Bazı parlamenterlerin "Bizim Türkiye'ye bir mesaj vermemiz lazım" dediğinin aktaran Çelik, şöyle konuştu:
"Eğer Türkiye'ye bir mesaj verme niyetleri varsa bunu pozitif bir şekilde, darbeye karşı demokratik direniş göstermiş bir ülkeye hukuk devleti, demokrasi gibi konularda nasıl iş birliği yapacakları şeklinde bir değerlendirme yapmaları gerekirdi. Bunun yerine maalesef tarihe çok kötü geçecek bir tasarıya imza atarak bu kararı verdiler. Tabii Türkiye-AB müzakerelerinin zaten fiilen durmuş olduğu bir durumda, AB'in çifte standartları, ön yargıları ve benzeri sebeplerden fiilen durmuş olduğu bir durumda, bu tasarının ortaya çıkması aslında şimdiye kadarki tıkanıklığın bir tezahürüdür."
Çelik, "Türkiye'ye ve hükümete mesaj vermek istiyoruz" denildiğini, fakat mesajın bu şekilde verilemeyeceğini vurguladı.
Mesajın kararlarla değil, eylemlerle verildiğine dikkati çeken Çelik, "Eylemlerine baktığımızda AP'nin nelere imza attığını, AB kurumlarının nelere imza attığını hep birlikte görelim. Koridorlarında PKK sergisi açılan AP zaten mesajını PKK konusunda ve terörle mücadele konusunda çifte standarda sahip olduğu şeklinde uzun zamandır vermektedir." diye konuştu.
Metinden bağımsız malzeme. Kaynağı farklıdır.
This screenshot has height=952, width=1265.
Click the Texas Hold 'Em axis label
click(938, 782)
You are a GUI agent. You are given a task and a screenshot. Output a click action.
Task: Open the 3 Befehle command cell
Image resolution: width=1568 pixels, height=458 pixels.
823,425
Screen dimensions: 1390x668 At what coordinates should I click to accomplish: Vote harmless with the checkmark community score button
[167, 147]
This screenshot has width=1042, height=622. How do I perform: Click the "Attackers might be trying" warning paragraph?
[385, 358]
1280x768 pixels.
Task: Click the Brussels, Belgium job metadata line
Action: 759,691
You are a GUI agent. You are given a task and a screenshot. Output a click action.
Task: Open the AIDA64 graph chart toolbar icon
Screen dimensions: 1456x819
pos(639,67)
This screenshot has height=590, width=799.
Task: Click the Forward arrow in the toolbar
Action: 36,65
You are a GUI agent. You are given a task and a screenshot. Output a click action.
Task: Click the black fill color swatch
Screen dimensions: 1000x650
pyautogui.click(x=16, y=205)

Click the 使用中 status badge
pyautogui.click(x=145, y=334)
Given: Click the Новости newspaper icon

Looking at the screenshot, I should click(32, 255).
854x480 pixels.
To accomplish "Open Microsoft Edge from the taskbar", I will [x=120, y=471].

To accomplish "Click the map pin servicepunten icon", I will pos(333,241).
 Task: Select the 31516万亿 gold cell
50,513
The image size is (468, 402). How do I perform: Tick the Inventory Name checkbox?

Bakan Çelik, zayıf bir demokratik yaklaşımla karşılaşıldığını ifade ederek, ölümden kaçan, yerlerinden edilen mültecilerin önüne Avrupa'da dikenli teller çekilirken, 2. Dünya Savaşı'nı hatırlatan birtakım görüntüler ortaya çıkarken AP'nin kayıtsız kaldığını söyledi.
Bu konuda AP'nin insan haklarında çifte standart uygulayarak dünyaya mesajını verdiğine dikkati çeken Çelik, şöyle devam etti:
"Tüm Avrupa'yı aşırı sağ ve yabancı düşmanlığı kuşatırken bunlara ses çıkartmayan, hatta bunlarla rekabete giren siyasi gruplar bugün Türkiye'ye mesaj vermeye kalkıyorlar. Mesajın içeriğinin demokratik olduğunu söylüyorlar halbuki uzun zamandır Türkiye'ye karşı kendi kamuoylarını zehirleyen, kendi kamuoylarını yanlış bir şekilde yönlendiren birtakım kararlara imza atıyorlar. Türkiye'yle ilgili hiçbir somut, olumlu, pozitif gündem üretemiyorlar ama aşırı sağın söylemi olan müzakerelerin kesilmesi konusunda bu kadar insan bir araya gelebiliyor, tek ses olarak, bir koro halinde Türkiye'yle ilgili kararlar alıyor."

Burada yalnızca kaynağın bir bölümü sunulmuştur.